_Предложенный отрывок_:

--

Заграничная Делегация меньшевиков (верхушка их ЦК) отмежевалась от подсудимых. Они писали, что это — позорнейшая судебная комедия, построенная на показаниях провокаторов и несчастных обвиняемых, вынужденных к тому террором. Что подавляющее большинство подсудимых уже более десяти лет как ушли из партии и никогда в неё не возвращались.
Крыленко зачёл заграничную статью и дал подсудимым высказаться. Все защищали методы ГПУ против меньшевицкого ЦК…
Якубович вспоминает о своей последней речи, что его подхватил поток раздражения и красноречия. Узнавший пытки и вскрывавший вены, он теперь искренне негодовал — не на прокурора! не на ГПУ! на Заграничную Делегацию!!! Вот она, психологическая переполюсовка! В безопасности и комфорте (даже нищая эмиграция комфорт по сравнению с Лубянкой) они там, бессовестные, — как могли не пожалеть этих за муки и страдания? как могли отречься и отдать несчастных их участи? Сильный получился ответ, и устроители процесса торжествовали.
Даже рассказывая в 1967 году, Якубович затрясся от гнева на Заграничную Делегацию, на их предательство и отречение, их измену социалистической революции.
Крыленко же сказал в обвинительной речи, что Якубович — фанатик контрреволюционной идеи, и потому он требует для него — расстрела.
И Якубович не только ощутил слезу благодарности, но и по сей день, после многих лагерей и изоляторов, благодарит Крыленко, что тот не унижал, не оскорблял, не высмеивал его на скамье подсудимых, а верно назвал фанатиком и потребовал простого благородного расстрела, кончающего все муки! Якубович и сам в последнем слове согласился: «Преступления, в которых я сознался (не которые «я совершил» — А.С.), достойны высшей меры наказания — и я не прошу снисхождения! не прошу оставить мне жизнь!»

--

_Сырые данные_:
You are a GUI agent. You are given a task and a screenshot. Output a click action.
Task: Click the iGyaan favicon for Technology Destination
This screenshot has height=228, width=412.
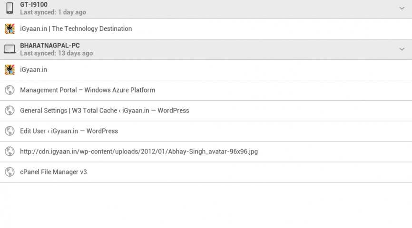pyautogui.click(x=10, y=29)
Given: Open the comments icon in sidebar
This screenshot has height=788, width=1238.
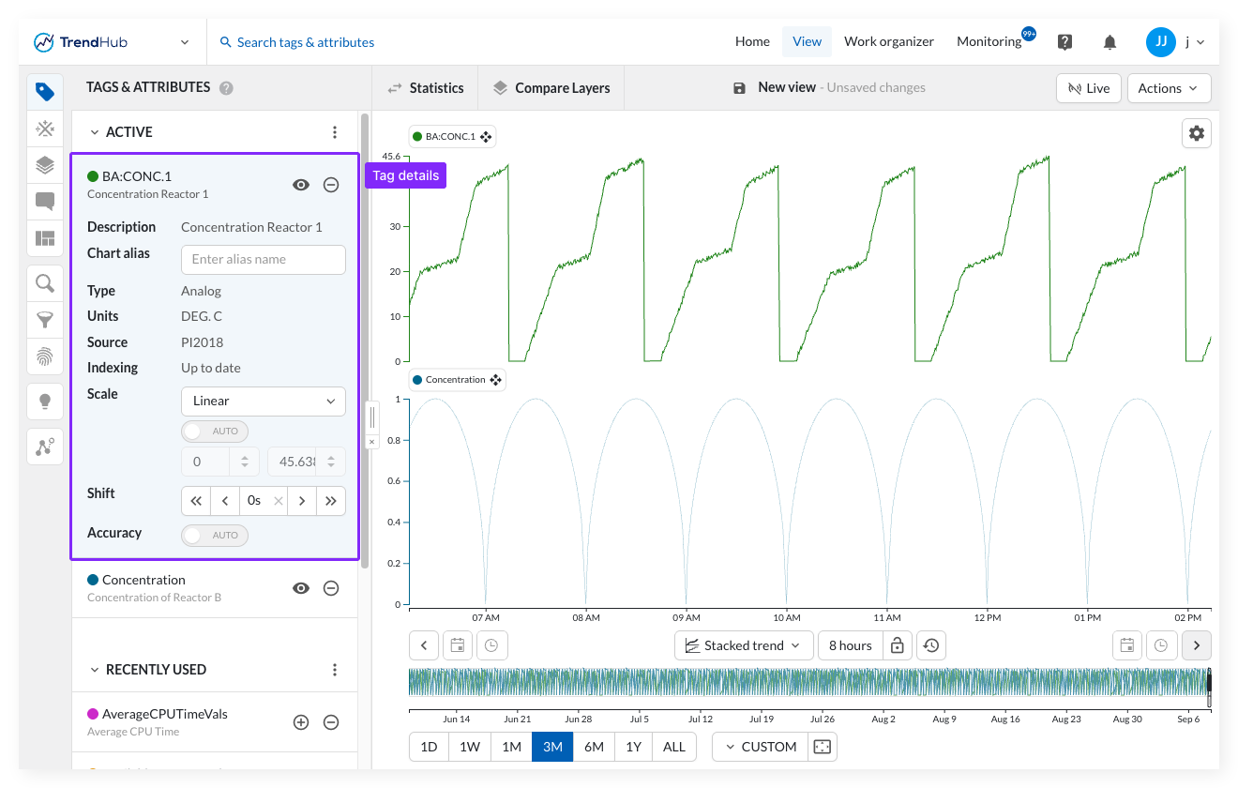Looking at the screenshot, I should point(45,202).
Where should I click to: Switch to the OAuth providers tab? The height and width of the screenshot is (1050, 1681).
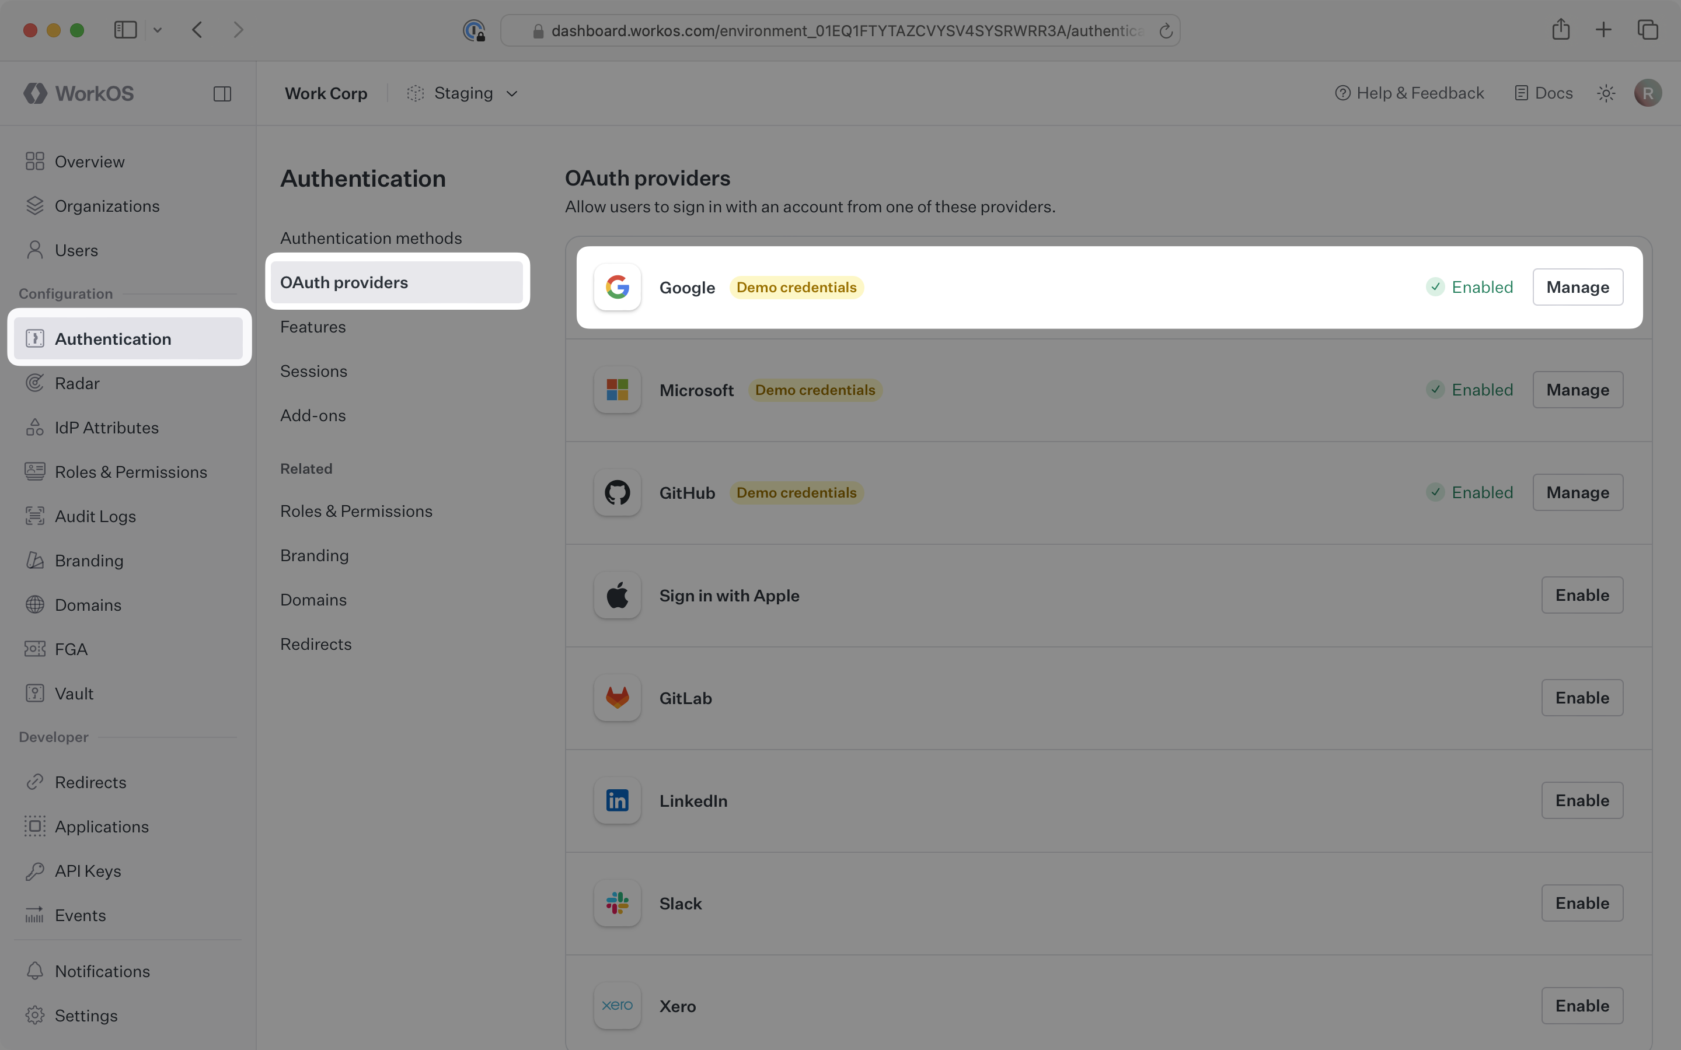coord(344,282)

--

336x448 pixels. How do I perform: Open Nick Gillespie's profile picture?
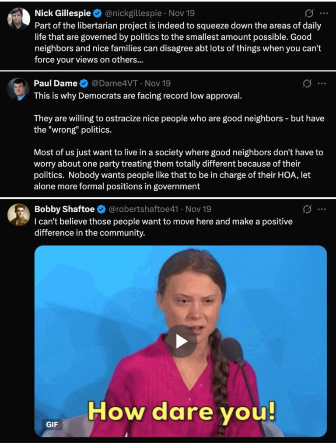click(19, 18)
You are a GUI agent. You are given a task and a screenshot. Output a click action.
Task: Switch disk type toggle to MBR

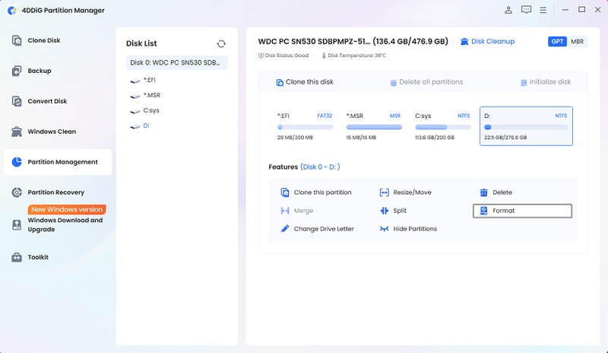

--

_Над чем работать_:
A. Ответьте на вопросы по отрывку о процессе меньшевиков:
(i) На чём, по словам Заграничной Делегации, был построен процесс?
(ii) В каком году Якубович, рассказывая о процессе, затрясся от гнева?
(iii) Какого наказания потребовал для Якубовича Крыленко?
B. За что, согласно отрывку о процессе меньшевиков, Якубович по сей день благодарит Крыленко? Перечислите всё.
C. Подхватите отрывок о процессе меньшевиков и продолжите его после последнего предложения.

_Ответы к заданиям_:
A.
(i) На показаниях провокаторов и несчастных обвиняемых, вынужденных к тому террором.
(ii) В 1967 году.
(iii) Расстрела.

B.
- Крыленко не унижал его на скамье подсудимых.
- Не оскорблял его.
- Не высмеивал его.
- Верно назвал его фанатиком.
- Потребовал простого благородного расстрела, кончающего все муки.

C.
Ну, разве не находка для прокуратуры? И эта роковая судьба — изневольно и искренне помогать нашим мучителям — отозвалась Якубовичу ещё раз, уже старику, в 1974: в инвалидном доме под Карагандой чекисты получили беседу, статью и даже киносъёмку его выступления против «Архипелага». Но чекисты не пустили этого широко, потому что Якубович оставался фигурой нежелательной. Однако ещё и в 1978 они замешали его в ложь против меня.
Разве ещё не объяснены процессы 1936–38 годов? Над этим процессом понял Сталин, что и главных своих врагов он загонит в такой же спектакль.
Революционеры
По знатности имён подсудимых следующие суды были на виду у всего мира. О них писали, их толковывали. С изумлением проглядел мир три пьесы подряд, три обширных дорогих спектакля, в которых крупные вожди бесстрашной коммунистической партии, перетревожившей весь мир, теперь выходили унылыми покорными козлами и блеяли всё, что было приказано, и блевали на себя, и раболепно унижали себя и свои убеждения, и признавались в преступлениях, которых не могли совершить. Это было не видано в истории.
«Застенки», Сахалин и якутская каторга не достались большевикам. Вожди партии, кого вывели в процессах 36–38–го годов, имели в своём прошлом короткие и мягкие тюремные посадки, непродолжительные ссылки, а каторги и не нюхали. У Бухарина много мелких арестов, даже одного года подряд он не сидел. Каменев, с его долгой агитационной работой по всем городам России, просидел два года в тюрьмах да полтора в ссылке. У нас 16-летним пацанам давали сразу пять лет. Зиновьев не просидел и трёх месяцев, не имел ни одного приговора! По сравнению с рядовыми туземцами Архипелага они — младенцы, они не видели тюрьмы. Рыков и Смирнов арестовывались несколько раз, просидели лет по пять, но их тюрьмы проходили легко, изо всех ссылок они без труда бежали или попадали под амнистию. До посадки на Лубянку они вообще не представляли ни подлинной тюрьмы, ни клещей несправедливого следствия. Нет оснований предполагать, что попади в эти клещи Троцкий — он бы так не унижался, жизненный костяк у него оказался бы крепче: на это нет причины. Он тоже знал лишь лёгкие тюрьмы, никаких серьёзных следствий да два года ссылки в Усть–Кут. Кто многих велел расстрелять — ещё как скисает перед собственной смертью!
Ягода, отъявленный уголовник и убийца миллионов, не мог вместить, чтобы высший над ним Убийца не нашёл бы в своём сердце солидарности в последний час. Если бы Сталин сидел в зале, Ягода просил бы у него пощады.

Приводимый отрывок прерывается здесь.